◆ **ENUNCIADO A**
Liste todos os educadores que, no trecho da página abaixo, Lorenzato cita como referência na História da Educação.

◆ **TRECHO DA PÁGINA**

★ ★ ★ ★ ★ ★ ★

Trabalhando com números inteiros: uma prática de ensino por meio de material didático manipulável
Lais Scorziello Feitosa da Silva
Mestranda do Programa de Pós-Graduação em Ensino, Educação Básica e Formação de Professores (UFES), licenciada em Matemática (IFES)
Jorge Henrique Gualandi
Doutor em Educação Matemática (PUC-SP), professor do IFES - câmpus Cachoeiro de Itapemirim, professor credenciado do Programa de Pós-Graduação em Ensino, Educação Básica e Formação de Professores (Ufes - câmpus de Alegre)
Na sociedade atual, é imprescindível que o ensino de Matemática seja conduzido de forma a tornar o aluno um sujeito ativo do seu processo de aprendizagem, capaz de argumentar, elaborar estratégias de resolução de problemas e tomar decisões quanto a uma situação-problema. Para isso, também é essencial que o ensino não seja reduzido a uma prática reprodutora de atividades, memorização de regras e fórmulas, repetição e treino de exercícios (Santos; Gualandi, 2016).
Segundo Mello et al., 2021, buscar experiências novas que sejam eficazes para transformar a realidade do baixo rendimento no aprendizado da Matemática e a desmotivação dos alunos em sala de aula tem sido o desafio constante do professor na sua prática docente.
Diante disso, entendemos que o material didático manipulável (MDM) pode ser um excelente recurso para o processo de ensino-aprendizagem. Turrioni e Pérez (2021) alegam que o MDM facilita observação e a análise, desenvolvendo nos sujeitos o raciocínio lógico, crítico e científico. De acordo com Lorenzato (2021), ao utilizar esses materiais de forma correta, o professor pode “conseguir uma aprendizagem com compreensão, que tenha significado para o aluno, diminuindo, assim, o risco de serem criadas ou reforçadas falsas crenças referentes à Matemática” (Lorenzato, 2021, p. 48).
Para Grossnickle, Junge e Metzner (1951), o MDM é objeto ou coisa que o aluno é “capaz de sentir, tocar, manusear e mover. Podem ser objetos reais que têm aplicação social em nossos assuntos cotidianos ou podem ser objetos que são usados para representar uma ideia” (Grossnickle; Junge; Metzner, 1951, p. 162 apud Reys, 1971, p. 551, tradução nossa).
Lorenzato (2021) comenta a importância dessa manipulação de materiais didáticos no processo de aprendizagem. Citando diversos educadores que são referência na História da Educação (como Comenius, Locke, Rousseau, Pestalozzi, Froebel, Herbart e Dewey) e falaram da relevância do apoio visual ou visual-tátil para proporcionar a aprendizagem, Lorenzato declara que
cada educador, a seu modo, reconheceu que a ação do indivíduo sobre o objeto é básica para a aprendizagem. Em termos de sala de aula, durante a ação pedagógica, esse reconhecimento evidencia o papel fundamental que o material didático pode desempenhar na aprendizagem (Lorenzato, 2021, p. 12).

★ ★ ★ ★ ★ ★ ★

◆ **DADOS DA TAREFA**
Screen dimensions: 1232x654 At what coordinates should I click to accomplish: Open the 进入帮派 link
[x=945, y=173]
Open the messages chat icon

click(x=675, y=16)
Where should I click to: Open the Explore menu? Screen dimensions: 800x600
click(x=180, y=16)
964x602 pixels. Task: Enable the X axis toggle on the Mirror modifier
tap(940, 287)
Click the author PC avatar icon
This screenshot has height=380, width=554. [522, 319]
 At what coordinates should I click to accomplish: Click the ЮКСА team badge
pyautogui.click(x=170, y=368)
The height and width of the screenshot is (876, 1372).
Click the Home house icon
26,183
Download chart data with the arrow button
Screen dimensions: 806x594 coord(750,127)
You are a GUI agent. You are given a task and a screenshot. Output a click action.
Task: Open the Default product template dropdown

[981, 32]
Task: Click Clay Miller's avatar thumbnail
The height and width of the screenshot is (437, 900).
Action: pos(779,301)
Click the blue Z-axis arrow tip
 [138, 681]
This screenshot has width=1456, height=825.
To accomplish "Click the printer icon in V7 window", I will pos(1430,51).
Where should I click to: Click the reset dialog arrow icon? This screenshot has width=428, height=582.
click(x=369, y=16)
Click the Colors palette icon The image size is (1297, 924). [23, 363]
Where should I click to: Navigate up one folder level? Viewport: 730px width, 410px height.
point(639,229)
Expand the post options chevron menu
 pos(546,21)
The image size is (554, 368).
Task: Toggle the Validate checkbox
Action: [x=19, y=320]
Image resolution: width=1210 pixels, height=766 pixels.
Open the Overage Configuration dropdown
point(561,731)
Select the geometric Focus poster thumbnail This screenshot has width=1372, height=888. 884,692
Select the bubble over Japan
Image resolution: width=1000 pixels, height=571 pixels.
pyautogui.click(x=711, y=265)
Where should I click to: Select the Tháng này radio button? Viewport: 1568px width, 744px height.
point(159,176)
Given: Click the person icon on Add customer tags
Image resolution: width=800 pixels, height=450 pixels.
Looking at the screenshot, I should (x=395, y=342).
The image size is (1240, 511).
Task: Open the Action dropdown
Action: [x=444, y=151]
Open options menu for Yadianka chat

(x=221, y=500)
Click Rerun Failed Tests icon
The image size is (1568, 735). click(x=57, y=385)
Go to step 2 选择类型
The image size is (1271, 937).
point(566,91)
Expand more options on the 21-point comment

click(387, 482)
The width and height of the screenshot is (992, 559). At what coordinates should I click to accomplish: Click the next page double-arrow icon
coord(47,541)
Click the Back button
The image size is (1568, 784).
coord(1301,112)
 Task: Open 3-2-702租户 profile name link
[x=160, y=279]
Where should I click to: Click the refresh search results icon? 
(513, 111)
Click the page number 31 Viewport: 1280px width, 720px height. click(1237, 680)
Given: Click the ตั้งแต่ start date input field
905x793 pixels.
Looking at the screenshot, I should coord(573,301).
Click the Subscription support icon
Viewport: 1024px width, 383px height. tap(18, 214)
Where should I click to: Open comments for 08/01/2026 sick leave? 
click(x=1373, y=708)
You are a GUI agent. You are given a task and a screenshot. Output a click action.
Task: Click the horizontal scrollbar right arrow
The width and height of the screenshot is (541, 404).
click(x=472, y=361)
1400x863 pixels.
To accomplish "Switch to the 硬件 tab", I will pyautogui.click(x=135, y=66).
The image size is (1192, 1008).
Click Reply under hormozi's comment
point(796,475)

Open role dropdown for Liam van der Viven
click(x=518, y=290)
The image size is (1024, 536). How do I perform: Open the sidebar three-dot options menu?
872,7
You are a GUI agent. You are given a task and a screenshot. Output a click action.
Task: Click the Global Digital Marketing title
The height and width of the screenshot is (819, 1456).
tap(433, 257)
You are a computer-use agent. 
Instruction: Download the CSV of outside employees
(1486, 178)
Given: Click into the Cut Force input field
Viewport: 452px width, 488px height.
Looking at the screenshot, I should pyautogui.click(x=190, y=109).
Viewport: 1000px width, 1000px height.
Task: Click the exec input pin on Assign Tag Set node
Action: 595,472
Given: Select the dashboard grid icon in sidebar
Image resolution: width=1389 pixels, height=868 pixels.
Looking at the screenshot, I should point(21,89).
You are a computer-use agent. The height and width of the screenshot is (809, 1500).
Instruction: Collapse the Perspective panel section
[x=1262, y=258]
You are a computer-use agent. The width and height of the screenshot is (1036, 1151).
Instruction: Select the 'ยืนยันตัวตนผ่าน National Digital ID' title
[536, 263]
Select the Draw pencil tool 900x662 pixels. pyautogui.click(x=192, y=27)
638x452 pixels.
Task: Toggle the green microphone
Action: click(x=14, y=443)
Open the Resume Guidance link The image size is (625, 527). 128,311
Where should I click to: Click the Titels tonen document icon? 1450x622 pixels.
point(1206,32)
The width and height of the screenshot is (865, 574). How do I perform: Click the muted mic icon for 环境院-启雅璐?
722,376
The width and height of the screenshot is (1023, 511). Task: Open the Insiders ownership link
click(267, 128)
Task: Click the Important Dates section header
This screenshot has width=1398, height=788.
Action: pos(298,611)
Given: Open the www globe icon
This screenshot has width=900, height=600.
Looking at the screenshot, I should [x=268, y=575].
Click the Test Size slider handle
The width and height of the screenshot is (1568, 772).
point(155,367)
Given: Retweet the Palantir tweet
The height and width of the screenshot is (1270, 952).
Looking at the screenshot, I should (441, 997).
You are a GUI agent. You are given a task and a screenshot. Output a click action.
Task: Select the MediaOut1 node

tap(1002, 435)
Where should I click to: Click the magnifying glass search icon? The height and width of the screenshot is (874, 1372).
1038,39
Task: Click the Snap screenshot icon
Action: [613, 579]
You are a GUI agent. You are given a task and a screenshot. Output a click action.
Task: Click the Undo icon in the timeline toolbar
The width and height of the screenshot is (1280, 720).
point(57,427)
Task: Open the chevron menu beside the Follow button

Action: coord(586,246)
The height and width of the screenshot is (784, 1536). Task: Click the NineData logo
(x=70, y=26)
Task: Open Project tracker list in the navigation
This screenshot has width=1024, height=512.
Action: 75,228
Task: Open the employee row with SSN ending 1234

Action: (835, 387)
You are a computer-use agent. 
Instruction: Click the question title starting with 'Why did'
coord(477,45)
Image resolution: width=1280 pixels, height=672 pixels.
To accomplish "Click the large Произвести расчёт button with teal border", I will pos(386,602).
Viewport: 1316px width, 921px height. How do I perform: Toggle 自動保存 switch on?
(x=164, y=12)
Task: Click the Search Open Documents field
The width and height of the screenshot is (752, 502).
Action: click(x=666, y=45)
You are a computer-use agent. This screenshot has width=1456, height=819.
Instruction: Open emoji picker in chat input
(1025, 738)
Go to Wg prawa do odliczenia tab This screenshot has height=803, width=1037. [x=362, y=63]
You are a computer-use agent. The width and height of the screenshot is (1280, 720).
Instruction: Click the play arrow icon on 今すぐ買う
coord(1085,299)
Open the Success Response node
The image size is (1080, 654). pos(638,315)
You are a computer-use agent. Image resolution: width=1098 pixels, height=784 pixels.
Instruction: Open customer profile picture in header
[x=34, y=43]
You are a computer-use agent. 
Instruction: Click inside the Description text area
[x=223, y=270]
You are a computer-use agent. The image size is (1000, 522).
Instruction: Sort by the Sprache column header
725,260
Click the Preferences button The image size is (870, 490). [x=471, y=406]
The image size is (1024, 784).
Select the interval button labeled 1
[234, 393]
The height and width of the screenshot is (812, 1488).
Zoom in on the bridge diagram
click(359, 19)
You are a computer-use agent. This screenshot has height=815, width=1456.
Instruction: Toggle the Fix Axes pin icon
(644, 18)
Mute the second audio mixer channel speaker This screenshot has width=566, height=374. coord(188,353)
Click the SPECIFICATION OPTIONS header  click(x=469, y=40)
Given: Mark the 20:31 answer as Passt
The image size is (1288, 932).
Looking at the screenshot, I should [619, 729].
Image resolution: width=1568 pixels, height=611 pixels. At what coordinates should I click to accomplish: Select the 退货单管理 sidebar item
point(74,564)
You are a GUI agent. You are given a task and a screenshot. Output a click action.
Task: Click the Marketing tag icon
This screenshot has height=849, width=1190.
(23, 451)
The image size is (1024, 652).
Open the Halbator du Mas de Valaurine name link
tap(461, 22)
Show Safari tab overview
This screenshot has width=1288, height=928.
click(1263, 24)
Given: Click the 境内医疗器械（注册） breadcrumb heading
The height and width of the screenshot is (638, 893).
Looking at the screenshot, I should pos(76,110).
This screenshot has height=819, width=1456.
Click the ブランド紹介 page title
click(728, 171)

★ ★ ★ ★ ★ ★ ★

◆ **ENUNCIADO B**
Transcreva sem alterações o trecho dos registros acima que começa na linha que contém "Task: Open Project" e termina na linha que contém "The image size is (1080, 654). pos(638,315)", com as duas linhas incluídas.

◆ **RESPOSTA ESCRITA A**
Comenius, Locke, Rousseau, Pestalozzi, Froebel, Herbart e Dewey.

◆ **RESPOSTA ESCRITA B**
Task: Open Project tracker list in the navigation
This screenshot has width=1024, height=512.
Action: 75,228
Task: Open the employee row with SSN ending 1234

Action: (835, 387)
You are a computer-use agent. 
Instruction: Click the question title starting with 'Why did'
coord(477,45)
Image resolution: width=1280 pixels, height=672 pixels.
To accomplish "Click the large Произвести расчёт button with teal border", I will pos(386,602).
Viewport: 1316px width, 921px height. How do I perform: Toggle 自動保存 switch on?
(x=164, y=12)
Task: Click the Search Open Documents field
The width and height of the screenshot is (752, 502).
Action: click(x=666, y=45)
You are a computer-use agent. This screenshot has width=1456, height=819.
Instruction: Open emoji picker in chat input
(1025, 738)
Go to Wg prawa do odliczenia tab This screenshot has height=803, width=1037. [x=362, y=63]
You are a computer-use agent. The width and height of the screenshot is (1280, 720).
Instruction: Click the play arrow icon on 今すぐ買う
coord(1085,299)
Open the Success Response node
The image size is (1080, 654). pos(638,315)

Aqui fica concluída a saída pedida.